— Start of DATA FOR THIS TASK —

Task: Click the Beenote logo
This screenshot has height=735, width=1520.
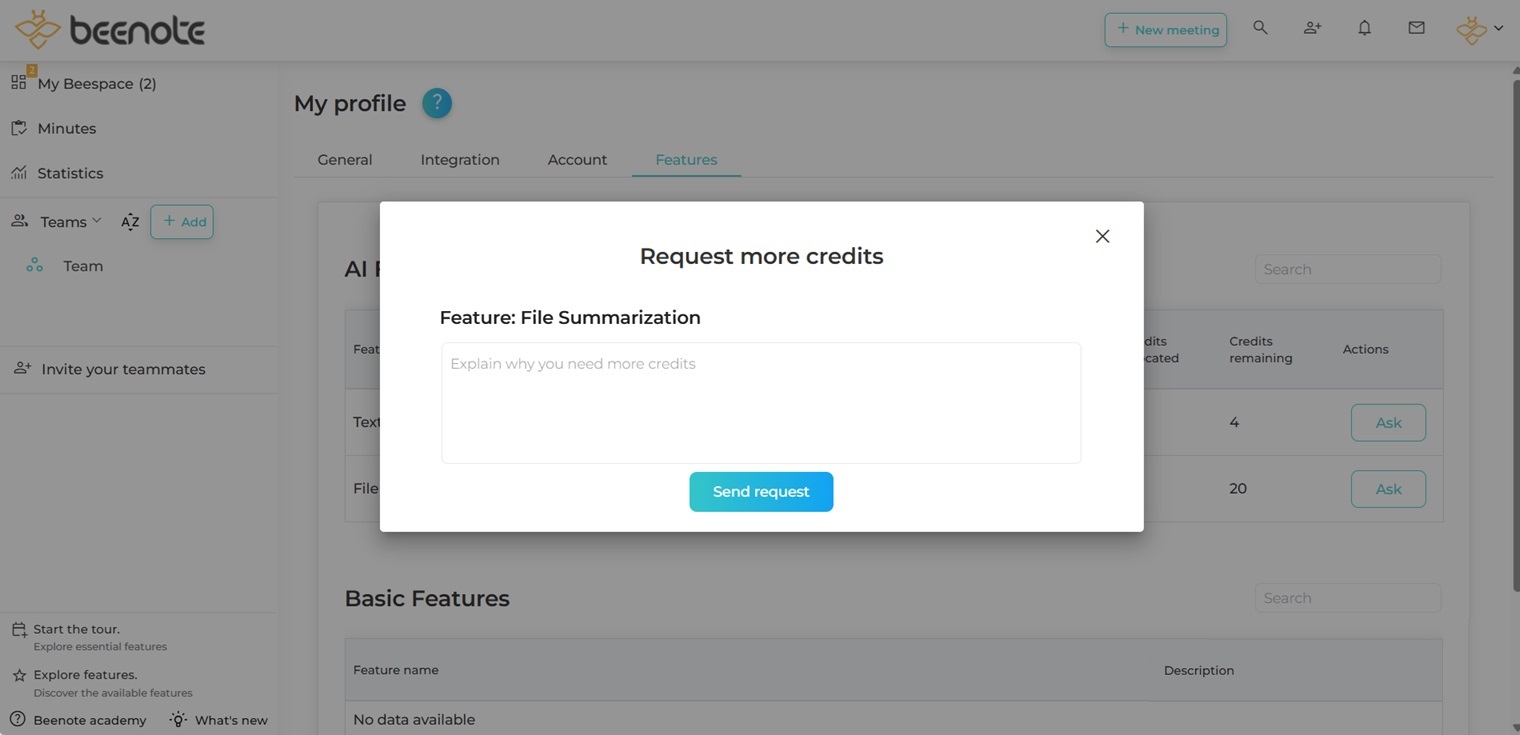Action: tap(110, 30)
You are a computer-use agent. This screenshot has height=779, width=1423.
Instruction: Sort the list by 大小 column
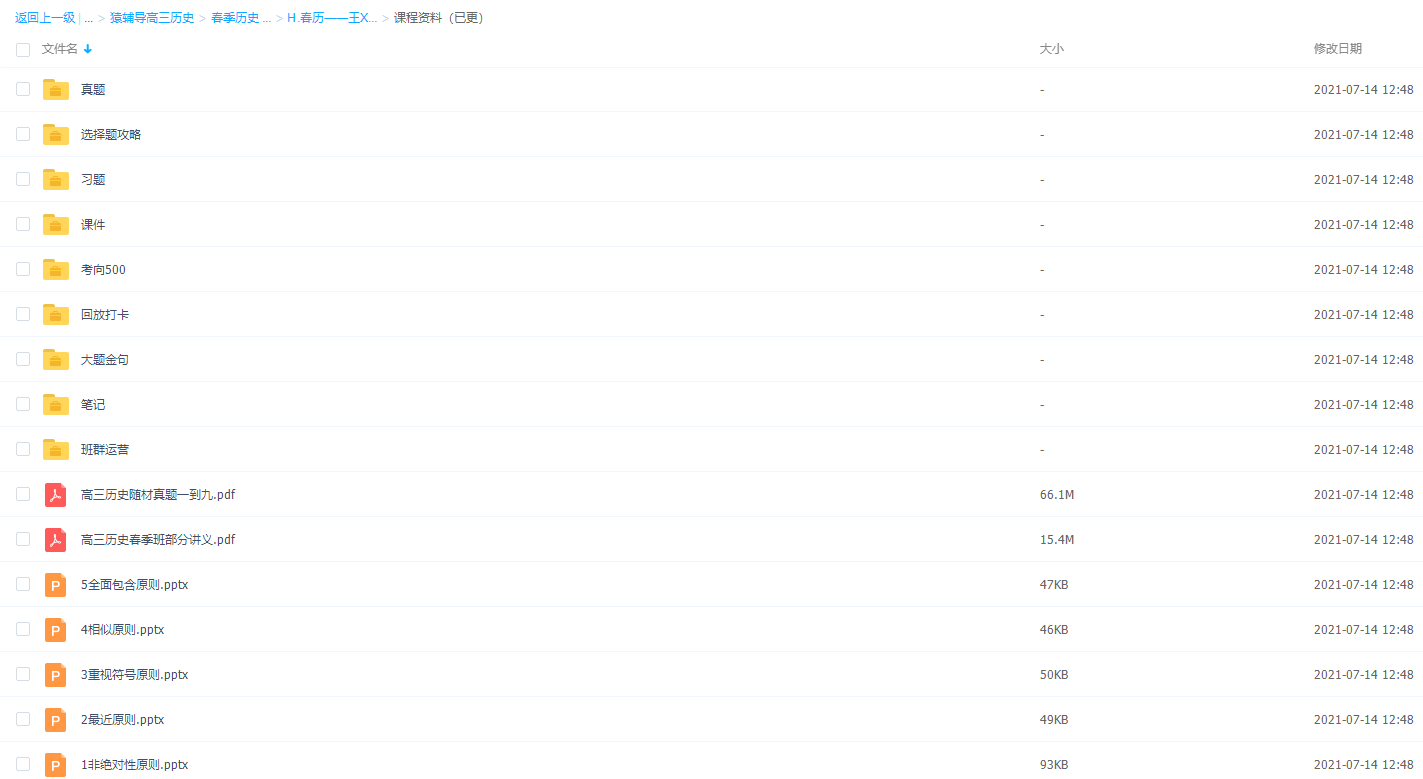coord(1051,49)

— End of DATA FOR THIS TASK —

__GIVEN PROBLEM__:
Arrange every line of the rows above as a Markdown table with the columns No. and Line, numbering the lines in order and skipping blank ones. Leave the pictures out of the table.

__FINAL ANSWER__:
| No. | Line |
|---|---|
| 1 | Task: Click the Beenote logo |
| 2 | This screenshot has height=735, width=1520. |
| 3 | Action: tap(110, 30) |
| 4 | You are a computer-use agent. This screenshot has height=779, width=1423. |
| 5 | Instruction: Sort the list by 大小 column |
| 6 | coord(1051,49) |